* _Prompt_:
Give back an exact copy of the lines in the records below, from the line that has "[Advertisement] (406, 1892)" through the line that has "Embracing Automation in", and nothing besides.

* _Source data_:
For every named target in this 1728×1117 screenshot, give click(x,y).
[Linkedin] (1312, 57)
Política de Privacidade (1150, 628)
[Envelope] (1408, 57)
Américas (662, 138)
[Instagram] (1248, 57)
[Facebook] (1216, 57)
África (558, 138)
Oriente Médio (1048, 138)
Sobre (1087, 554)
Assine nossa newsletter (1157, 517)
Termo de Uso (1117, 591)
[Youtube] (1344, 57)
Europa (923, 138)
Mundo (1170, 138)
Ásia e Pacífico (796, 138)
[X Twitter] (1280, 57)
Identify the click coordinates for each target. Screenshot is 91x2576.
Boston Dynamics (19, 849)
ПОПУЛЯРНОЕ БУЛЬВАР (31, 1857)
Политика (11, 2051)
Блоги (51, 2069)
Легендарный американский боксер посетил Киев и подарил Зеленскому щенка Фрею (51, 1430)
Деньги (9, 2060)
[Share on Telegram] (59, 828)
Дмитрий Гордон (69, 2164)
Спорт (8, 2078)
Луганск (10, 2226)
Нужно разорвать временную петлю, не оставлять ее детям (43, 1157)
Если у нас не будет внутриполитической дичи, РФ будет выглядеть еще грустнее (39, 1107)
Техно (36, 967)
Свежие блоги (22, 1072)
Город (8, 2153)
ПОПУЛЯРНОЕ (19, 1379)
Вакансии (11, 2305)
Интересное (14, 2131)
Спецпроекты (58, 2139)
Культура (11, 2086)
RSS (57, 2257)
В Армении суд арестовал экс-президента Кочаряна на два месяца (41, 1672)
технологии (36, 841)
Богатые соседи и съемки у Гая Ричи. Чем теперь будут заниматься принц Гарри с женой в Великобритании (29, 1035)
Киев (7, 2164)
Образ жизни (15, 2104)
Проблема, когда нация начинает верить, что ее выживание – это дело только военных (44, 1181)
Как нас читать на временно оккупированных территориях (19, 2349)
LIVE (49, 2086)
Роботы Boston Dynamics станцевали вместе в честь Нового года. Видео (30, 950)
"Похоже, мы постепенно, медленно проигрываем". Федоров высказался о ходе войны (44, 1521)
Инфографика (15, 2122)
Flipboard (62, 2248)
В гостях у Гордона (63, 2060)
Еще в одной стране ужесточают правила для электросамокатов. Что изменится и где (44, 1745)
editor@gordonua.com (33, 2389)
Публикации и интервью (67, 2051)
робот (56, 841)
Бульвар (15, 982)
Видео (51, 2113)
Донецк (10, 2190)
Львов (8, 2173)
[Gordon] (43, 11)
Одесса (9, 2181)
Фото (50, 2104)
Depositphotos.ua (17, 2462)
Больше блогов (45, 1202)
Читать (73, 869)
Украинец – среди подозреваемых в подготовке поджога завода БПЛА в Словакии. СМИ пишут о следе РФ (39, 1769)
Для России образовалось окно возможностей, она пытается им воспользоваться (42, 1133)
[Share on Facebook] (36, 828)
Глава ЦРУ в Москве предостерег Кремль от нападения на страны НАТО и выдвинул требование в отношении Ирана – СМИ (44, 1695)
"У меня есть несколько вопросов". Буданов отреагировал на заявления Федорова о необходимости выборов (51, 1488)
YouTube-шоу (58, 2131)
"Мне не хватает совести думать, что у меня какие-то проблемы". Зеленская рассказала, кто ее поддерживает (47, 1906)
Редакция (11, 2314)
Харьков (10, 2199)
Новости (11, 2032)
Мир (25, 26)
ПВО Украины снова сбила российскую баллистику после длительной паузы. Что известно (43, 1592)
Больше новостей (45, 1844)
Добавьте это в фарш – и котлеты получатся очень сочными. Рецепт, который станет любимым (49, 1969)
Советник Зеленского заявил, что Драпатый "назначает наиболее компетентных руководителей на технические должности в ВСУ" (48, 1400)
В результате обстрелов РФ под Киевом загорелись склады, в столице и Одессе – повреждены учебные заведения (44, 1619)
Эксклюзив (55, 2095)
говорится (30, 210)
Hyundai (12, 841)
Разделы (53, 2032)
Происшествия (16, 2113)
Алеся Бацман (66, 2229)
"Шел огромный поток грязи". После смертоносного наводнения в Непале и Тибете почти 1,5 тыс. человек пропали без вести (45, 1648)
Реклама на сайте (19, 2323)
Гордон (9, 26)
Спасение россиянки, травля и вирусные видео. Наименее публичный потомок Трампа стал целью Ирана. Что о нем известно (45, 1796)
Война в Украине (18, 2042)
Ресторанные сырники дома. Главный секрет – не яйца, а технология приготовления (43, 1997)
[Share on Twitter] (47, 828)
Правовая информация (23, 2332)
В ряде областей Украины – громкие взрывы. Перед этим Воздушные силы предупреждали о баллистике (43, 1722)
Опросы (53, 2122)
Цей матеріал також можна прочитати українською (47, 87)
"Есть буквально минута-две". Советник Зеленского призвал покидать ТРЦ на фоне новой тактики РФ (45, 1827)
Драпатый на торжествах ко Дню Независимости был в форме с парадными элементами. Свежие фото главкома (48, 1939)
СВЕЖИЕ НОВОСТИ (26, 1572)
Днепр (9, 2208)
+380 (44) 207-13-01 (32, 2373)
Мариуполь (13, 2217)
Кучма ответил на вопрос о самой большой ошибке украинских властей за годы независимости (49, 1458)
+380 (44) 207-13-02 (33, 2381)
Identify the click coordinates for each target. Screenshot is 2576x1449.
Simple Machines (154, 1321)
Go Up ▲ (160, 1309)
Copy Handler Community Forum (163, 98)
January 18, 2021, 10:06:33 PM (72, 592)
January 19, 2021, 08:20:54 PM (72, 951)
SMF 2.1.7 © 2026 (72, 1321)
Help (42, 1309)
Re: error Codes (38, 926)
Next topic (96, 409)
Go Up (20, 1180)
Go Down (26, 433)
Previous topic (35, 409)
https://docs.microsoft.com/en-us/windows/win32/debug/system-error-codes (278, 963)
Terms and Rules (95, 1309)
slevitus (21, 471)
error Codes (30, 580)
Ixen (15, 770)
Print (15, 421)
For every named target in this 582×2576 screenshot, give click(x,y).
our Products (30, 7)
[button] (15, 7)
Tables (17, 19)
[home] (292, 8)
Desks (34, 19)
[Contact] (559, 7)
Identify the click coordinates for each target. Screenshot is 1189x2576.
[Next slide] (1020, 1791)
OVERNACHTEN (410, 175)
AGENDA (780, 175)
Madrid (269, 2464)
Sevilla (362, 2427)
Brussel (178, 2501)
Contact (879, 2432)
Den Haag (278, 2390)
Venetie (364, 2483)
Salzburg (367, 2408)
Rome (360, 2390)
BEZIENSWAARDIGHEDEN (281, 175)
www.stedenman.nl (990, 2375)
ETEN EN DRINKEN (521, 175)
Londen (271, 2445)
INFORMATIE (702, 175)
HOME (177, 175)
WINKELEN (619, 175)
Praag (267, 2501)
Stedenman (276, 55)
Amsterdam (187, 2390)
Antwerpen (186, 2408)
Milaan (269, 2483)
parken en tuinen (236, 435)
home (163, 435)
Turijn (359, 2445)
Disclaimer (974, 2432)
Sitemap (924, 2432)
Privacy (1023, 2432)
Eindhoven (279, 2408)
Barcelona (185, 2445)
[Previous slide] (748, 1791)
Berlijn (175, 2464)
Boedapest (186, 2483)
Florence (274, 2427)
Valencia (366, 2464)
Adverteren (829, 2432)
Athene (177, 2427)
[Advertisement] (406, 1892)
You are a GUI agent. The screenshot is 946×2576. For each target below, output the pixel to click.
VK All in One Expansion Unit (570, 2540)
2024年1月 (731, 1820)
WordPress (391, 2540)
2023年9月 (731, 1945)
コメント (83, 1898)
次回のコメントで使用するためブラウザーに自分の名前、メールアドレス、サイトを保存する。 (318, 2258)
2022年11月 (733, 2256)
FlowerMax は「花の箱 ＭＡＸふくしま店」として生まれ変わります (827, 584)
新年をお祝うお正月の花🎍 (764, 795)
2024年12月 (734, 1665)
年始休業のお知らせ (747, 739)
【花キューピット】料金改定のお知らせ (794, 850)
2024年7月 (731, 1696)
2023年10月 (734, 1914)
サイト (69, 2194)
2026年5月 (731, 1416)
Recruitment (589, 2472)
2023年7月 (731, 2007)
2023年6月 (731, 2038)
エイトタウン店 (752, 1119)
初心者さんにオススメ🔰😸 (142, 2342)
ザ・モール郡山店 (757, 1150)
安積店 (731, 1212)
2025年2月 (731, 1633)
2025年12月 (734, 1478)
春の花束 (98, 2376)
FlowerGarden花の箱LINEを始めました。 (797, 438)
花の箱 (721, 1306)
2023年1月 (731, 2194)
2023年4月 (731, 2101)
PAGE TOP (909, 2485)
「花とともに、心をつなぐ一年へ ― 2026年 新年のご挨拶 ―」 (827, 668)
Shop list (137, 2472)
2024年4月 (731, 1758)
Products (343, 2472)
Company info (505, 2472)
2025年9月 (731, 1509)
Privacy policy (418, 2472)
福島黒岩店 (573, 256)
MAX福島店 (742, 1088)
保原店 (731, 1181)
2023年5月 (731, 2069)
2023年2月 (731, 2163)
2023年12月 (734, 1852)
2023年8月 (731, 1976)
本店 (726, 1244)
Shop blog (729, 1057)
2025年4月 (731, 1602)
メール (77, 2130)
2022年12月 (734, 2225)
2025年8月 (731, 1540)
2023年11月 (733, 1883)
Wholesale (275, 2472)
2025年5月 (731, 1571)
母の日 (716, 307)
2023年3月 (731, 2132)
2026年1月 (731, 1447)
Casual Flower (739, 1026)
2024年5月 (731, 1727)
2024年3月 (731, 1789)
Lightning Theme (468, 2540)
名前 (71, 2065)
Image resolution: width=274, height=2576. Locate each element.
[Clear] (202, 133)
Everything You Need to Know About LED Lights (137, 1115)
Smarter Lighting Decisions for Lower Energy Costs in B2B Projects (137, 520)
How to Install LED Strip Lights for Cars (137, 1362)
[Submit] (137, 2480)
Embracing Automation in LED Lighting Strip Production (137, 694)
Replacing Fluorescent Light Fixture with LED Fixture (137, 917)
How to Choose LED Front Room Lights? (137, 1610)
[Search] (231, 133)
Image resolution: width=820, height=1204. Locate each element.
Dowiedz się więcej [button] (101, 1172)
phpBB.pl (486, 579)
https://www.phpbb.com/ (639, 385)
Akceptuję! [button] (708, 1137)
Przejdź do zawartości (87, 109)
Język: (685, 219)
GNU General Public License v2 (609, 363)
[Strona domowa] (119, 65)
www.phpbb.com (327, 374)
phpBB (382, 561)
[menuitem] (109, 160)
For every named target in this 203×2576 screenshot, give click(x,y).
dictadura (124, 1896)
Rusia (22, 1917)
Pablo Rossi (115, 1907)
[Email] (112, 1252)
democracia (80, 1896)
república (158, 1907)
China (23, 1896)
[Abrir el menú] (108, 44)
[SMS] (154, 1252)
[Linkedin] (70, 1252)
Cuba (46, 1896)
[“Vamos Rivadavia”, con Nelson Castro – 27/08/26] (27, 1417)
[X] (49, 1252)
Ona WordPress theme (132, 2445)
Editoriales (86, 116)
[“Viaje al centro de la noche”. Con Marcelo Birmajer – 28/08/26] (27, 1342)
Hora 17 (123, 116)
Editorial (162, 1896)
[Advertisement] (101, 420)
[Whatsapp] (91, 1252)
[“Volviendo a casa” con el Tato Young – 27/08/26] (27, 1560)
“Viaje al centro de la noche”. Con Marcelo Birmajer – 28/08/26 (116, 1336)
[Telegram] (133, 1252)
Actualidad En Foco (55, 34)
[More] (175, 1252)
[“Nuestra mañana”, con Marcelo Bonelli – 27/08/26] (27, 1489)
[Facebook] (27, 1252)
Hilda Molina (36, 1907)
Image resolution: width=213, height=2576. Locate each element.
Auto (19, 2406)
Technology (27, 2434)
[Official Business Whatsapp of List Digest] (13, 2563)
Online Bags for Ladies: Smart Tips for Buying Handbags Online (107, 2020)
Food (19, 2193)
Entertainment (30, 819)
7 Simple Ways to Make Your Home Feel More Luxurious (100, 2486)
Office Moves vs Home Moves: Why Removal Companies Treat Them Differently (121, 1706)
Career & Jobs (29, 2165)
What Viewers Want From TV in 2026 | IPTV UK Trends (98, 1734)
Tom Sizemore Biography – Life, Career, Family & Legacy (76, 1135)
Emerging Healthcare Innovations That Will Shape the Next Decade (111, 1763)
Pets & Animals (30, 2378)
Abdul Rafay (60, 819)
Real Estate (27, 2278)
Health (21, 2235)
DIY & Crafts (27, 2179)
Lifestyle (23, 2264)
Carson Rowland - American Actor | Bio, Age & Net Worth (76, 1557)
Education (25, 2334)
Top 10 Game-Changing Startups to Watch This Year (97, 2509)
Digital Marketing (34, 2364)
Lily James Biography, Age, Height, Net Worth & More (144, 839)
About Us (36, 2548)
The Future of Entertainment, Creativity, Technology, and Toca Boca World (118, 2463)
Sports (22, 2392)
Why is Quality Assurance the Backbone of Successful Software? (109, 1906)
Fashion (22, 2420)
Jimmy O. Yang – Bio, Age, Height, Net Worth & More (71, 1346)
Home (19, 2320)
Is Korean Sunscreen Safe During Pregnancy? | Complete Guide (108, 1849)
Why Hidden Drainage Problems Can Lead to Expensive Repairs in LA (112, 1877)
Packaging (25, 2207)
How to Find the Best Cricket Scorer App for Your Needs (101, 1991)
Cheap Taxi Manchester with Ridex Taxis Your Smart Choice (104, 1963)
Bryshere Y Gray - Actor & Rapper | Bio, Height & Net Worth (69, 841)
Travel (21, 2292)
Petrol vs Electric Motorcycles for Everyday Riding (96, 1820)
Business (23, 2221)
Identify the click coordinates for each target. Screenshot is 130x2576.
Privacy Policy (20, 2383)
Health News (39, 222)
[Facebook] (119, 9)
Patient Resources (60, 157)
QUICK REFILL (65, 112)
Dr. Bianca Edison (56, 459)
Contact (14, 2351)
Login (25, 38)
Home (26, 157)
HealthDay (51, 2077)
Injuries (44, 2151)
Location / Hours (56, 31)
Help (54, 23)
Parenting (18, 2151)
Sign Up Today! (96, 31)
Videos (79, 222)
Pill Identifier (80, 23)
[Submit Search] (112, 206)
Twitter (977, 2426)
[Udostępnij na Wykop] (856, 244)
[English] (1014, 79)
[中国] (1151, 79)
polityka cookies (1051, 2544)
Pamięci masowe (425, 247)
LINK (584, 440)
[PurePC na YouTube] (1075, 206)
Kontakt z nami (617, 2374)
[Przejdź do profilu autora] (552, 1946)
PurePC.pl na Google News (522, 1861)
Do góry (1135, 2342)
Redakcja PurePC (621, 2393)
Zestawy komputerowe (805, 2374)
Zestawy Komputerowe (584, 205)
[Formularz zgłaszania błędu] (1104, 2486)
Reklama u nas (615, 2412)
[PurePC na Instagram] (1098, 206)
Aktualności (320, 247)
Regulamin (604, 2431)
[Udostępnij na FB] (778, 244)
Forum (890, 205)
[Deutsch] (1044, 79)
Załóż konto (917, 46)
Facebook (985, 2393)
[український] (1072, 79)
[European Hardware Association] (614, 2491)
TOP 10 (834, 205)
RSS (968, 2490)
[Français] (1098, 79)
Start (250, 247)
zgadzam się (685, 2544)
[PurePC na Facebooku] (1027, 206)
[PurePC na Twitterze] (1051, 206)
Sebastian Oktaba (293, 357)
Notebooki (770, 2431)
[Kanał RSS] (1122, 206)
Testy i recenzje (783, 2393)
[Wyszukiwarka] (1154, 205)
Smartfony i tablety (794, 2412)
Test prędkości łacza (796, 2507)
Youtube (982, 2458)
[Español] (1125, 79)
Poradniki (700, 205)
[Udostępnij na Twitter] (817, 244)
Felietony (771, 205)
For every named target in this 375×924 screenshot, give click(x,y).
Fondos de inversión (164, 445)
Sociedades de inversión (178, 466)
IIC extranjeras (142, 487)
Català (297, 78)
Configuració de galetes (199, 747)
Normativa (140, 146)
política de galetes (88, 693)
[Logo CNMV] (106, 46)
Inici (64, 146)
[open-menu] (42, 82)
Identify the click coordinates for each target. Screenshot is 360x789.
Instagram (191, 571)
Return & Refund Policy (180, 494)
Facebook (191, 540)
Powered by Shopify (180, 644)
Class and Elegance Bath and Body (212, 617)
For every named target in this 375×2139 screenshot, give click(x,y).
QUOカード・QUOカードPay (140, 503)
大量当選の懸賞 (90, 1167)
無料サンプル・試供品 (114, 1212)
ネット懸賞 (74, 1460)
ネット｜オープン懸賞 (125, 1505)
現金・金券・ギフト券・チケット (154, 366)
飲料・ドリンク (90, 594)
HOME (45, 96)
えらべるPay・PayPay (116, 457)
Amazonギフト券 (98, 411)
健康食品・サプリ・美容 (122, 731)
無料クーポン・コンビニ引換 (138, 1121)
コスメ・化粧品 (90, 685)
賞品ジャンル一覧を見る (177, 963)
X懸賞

* _Output_:
[Advertisement] (406, 1892)
You are a GUI agent. The screenshot is 946×2576. For each target below, output the pixel to click.
VK All in One Expansion Unit (570, 2540)
2024年1月 (731, 1820)
WordPress (391, 2540)
2023年9月 (731, 1945)
コメント (83, 1898)
次回のコメントで使用するためブラウザーに自分の名前、メールアドレス、サイトを保存する。 (318, 2258)
2022年11月 (733, 2256)
FlowerMax は「花の箱 ＭＡＸふくしま店」として生まれ変わります (827, 584)
新年をお祝うお正月の花🎍 (764, 795)
2024年12月 (734, 1665)
年始休業のお知らせ (747, 739)
【花キューピット】料金改定のお知らせ (794, 850)
2024年7月 (731, 1696)
2023年10月 (734, 1914)
サイト (69, 2194)
2026年5月 (731, 1416)
Recruitment (589, 2472)
2023年7月 (731, 2007)
2023年6月 (731, 2038)
エイトタウン店 (752, 1119)
初心者さんにオススメ🔰😸 (142, 2342)
ザ・モール郡山店 (757, 1150)
安積店 (731, 1212)
2025年2月 (731, 1633)
2025年12月 (734, 1478)
春の花束 (98, 2376)
FlowerGarden花の箱LINEを始めました。 (797, 438)
花の箱 (721, 1306)
2023年1月 (731, 2194)
2023年4月 (731, 2101)
PAGE TOP (909, 2485)
「花とともに、心をつなぐ一年へ ― 2026年 新年のご挨拶 ―」 (827, 668)
Shop list (137, 2472)
2024年4月 (731, 1758)
Products (343, 2472)
Company info (505, 2472)
2025年9月 (731, 1509)
Privacy policy (418, 2472)
福島黒岩店 (573, 256)
MAX福島店 (742, 1088)
保原店 (731, 1181)
2023年5月 (731, 2069)
2023年2月 (731, 2163)
2023年12月 (734, 1852)
2023年8月 (731, 1976)
本店 (726, 1244)
Shop blog (729, 1057)
2025年4月 (731, 1602)
メール (77, 2130)
2022年12月 (734, 2225)
2025年8月 (731, 1540)
2023年11月 (733, 1883)
Wholesale (275, 2472)
2025年5月 (731, 1571)
母の日 (716, 307)
2023年3月 (731, 2132)
2026年1月 (731, 1447)
Casual Flower (739, 1026)
2024年5月 (731, 1727)
2024年3月 (731, 1789)
Lightning Theme (468, 2540)
名前 (71, 2065)
Image resolution: width=274, height=2576. Locate each element.
[Clear] (202, 133)
Everything You Need to Know About LED Lights (137, 1115)
Smarter Lighting Decisions for Lower Energy Costs in B2B Projects (137, 520)
How to Install LED Strip Lights for Cars (137, 1362)
[Submit] (137, 2480)
Embracing Automation in LED Lighting Strip Production (137, 694)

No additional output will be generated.